- **TASK BRIEF**: Could every entry be set down once more, exactly as given?
▼▼▼
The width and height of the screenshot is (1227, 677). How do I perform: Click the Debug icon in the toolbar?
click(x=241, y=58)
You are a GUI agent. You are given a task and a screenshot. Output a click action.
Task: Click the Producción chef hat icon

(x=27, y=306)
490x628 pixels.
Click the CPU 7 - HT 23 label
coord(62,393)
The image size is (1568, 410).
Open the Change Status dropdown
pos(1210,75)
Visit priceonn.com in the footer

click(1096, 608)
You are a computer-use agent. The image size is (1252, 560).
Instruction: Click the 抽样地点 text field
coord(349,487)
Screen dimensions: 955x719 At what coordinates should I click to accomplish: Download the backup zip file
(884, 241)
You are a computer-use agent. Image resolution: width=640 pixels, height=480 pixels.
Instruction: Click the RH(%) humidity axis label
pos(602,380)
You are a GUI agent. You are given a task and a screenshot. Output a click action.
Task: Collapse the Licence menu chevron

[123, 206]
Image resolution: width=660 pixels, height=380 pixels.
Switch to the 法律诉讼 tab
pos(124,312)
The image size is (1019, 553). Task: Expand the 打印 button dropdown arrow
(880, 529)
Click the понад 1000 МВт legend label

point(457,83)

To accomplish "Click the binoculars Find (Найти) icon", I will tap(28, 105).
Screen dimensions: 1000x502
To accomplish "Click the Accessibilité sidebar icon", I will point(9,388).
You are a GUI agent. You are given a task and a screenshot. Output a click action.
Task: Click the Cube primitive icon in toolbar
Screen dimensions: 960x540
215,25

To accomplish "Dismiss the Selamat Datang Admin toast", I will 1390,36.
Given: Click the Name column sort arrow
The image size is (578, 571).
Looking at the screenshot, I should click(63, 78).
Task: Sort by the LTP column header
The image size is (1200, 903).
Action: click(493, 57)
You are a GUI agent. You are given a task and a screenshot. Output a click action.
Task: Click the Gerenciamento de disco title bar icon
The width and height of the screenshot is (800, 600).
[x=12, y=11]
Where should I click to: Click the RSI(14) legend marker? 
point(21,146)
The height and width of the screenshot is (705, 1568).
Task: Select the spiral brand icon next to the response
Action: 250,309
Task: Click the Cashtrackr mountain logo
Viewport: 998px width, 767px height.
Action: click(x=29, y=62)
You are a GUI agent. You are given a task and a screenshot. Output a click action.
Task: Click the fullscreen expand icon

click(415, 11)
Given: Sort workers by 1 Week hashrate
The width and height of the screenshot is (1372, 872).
▲▲▲
- **SOLUTION FOR THIS TASK**:
The width and height of the screenshot is (1227, 677). How do I perform: Click the Debug icon in the toolbar?
click(x=241, y=58)
You are a GUI agent. You are given a task and a screenshot. Output a click action.
Task: Click the Producción chef hat icon

(x=27, y=306)
490x628 pixels.
Click the CPU 7 - HT 23 label
coord(62,393)
The image size is (1568, 410).
Open the Change Status dropdown
pos(1210,75)
Visit priceonn.com in the footer

click(1096, 608)
You are a computer-use agent. The image size is (1252, 560).
Instruction: Click the 抽样地点 text field
coord(349,487)
Screen dimensions: 955x719 At what coordinates should I click to accomplish: Download the backup zip file
(884, 241)
You are a computer-use agent. Image resolution: width=640 pixels, height=480 pixels.
Instruction: Click the RH(%) humidity axis label
pos(602,380)
You are a GUI agent. You are given a task and a screenshot. Output a click action.
Task: Collapse the Licence menu chevron

[123, 206]
Image resolution: width=660 pixels, height=380 pixels.
Switch to the 法律诉讼 tab
pos(124,312)
The image size is (1019, 553). Task: Expand the 打印 button dropdown arrow
(880, 529)
Click the понад 1000 МВт legend label

point(457,83)

To accomplish "Click the binoculars Find (Найти) icon", I will tap(28, 105).
Screen dimensions: 1000x502
To accomplish "Click the Accessibilité sidebar icon", I will point(9,388).
You are a GUI agent. You are given a task and a screenshot. Output a click action.
Task: Click the Cube primitive icon in toolbar
Screen dimensions: 960x540
215,25

To accomplish "Dismiss the Selamat Datang Admin toast", I will 1390,36.
Given: Click the Name column sort arrow
The image size is (578, 571).
Looking at the screenshot, I should click(63, 78).
Task: Sort by the LTP column header
The image size is (1200, 903).
Action: click(493, 57)
You are a GUI agent. You are given a task and a screenshot. Output a click action.
Task: Click the Gerenciamento de disco title bar icon
The width and height of the screenshot is (800, 600).
[x=12, y=11]
Where should I click to: Click the RSI(14) legend marker? 
point(21,146)
The height and width of the screenshot is (705, 1568).
Task: Select the spiral brand icon next to the response
Action: 250,309
Task: Click the Cashtrackr mountain logo
Viewport: 998px width, 767px height.
Action: click(x=29, y=62)
You are a GUI agent. You are given a task and a screenshot. Output a click action.
Task: Click the fullscreen expand icon

click(415, 11)
Given: Sort workers by 1 Week hashrate
The width and height of the screenshot is (1372, 872).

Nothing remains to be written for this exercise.